In May 2021, a judge adjudicating the dispute between Crosslinx (the contractor) and Metrolinx over extra costs on the Eglinton LRT line wrote unusually acerbically to cast aspersions on Metrolinx’s argument that COVID did not constitute an emergency for purposes of the contract. Metrolinx started by appealing the judge’s decision (a big waste of public money on legal fees, given the obvious flaws in the “COVID is not an emergency” argument), but eventually settled for a few hundred million –claiming that the amount was already in their budget, in a previously unknown “contingency fund” which must have been the size of Australia, but whose amount was not revealed by CEO Phil Verster to local transportation reporters.
This was no one-off. In 2018, Crosslinx had won an earlier lawsuit, after which Metrolinx paid $237 million –to the dismay of the provincial Auditor General, who said there was no justification for that particular amount.
So, who’s in charge of this monster? When Kathleen Wynne was premier of Ontario, Liberal corporate lawyer par excellence and former U of T President Rob Pritchard was the CEO. But when Ford got elected in 2018, Pritchard immediately resigned (showing the political nature of public agency executive recruitment). He was replaced by South African engineer Phil Verster Verster, infamous in his previous job running privatized rail in Scotland. Verster earns a $750,000-plus salary (but unlike rank and file public servants, top Metrolinx managers have their salaries supplemented by ‘performance payments’ not listed on the provincial public sector sunshine list.
On Metrolinx’s website, we can see impressive photos of the tunnel boring machines that have been digging up Eglinton Avenue for years now.

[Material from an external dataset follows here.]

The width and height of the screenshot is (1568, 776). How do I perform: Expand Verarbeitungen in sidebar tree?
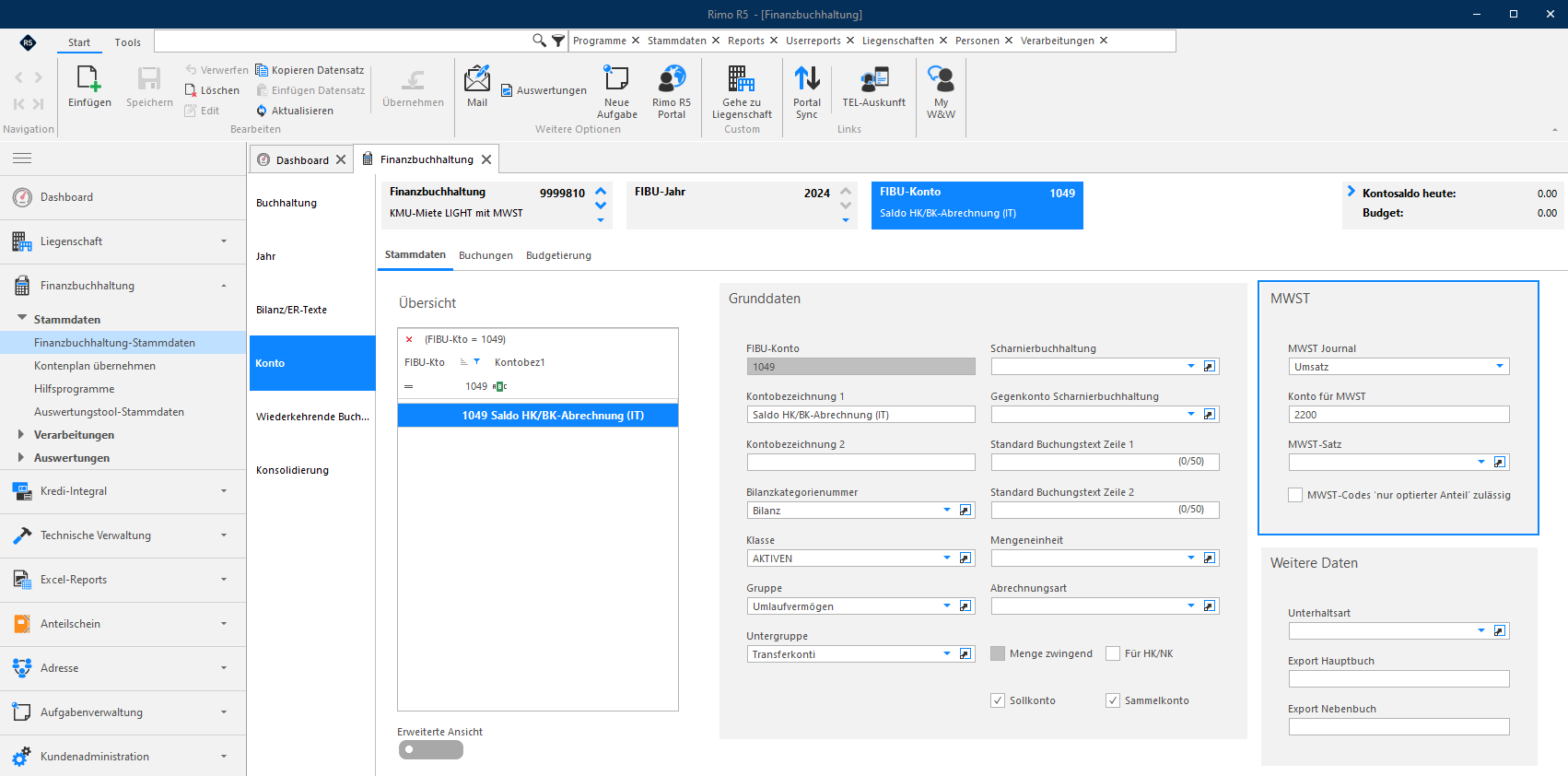tap(21, 434)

But we cannot get any accounts.
To find out how the Eglinton Crosstown is being financed, one has to turn to the trade magazine Project Finance. The breakdown was: $95.4 million ‘sponsor equity’, that is, public cash; $506.4 million ‘bank debt’ (perhaps the Bank of Nova Scotia, listed as a ‘financial advisor’ for the project); and last but not least, $731.85 million in bonds for the project, issued in 2015. Individuals might unknowingly own some of these bonds via their mutual funds and ETFs but such bonds are mainly sold privately to institutional investors.
The $732.85m in bonds issued in 2015 by the Crosslinx consortium (whose lead partner is SNC Lavalin) had an interest of either 4.55% or 4.65%. This at a time when the government (according to the Ontario public accounts website) was paying only between 1.1% and 2.18% on its bonds. So much for public-private partnerships being less wasteful.
The province of Ontario, and indeed urban Canada, do need billions spent on public transit. But ‘transit done right’ is Canadians need, not just any transit at any cost, environmental or financial.
Local groups have arisen up and down the Ontario Line to fight against bits of the overall plan. But such groups cannot on their own fulfil the civic duty we all have, regardless of where we live, to call to account politicians responsible for the arms-length agencies spending public money behind closed doors with no ministerial accountability. The much-vaunted Ontario infrastructure model, which the Liberals euphemistically called “Alternative Finance and Procuring’” to avoid the charged term “public-private partnership”, is piling up intergenerational debt on people who are not yet old enough to vote while failing to respond to the Auditor General’s calls for greater accountability, never mind citizen pressure.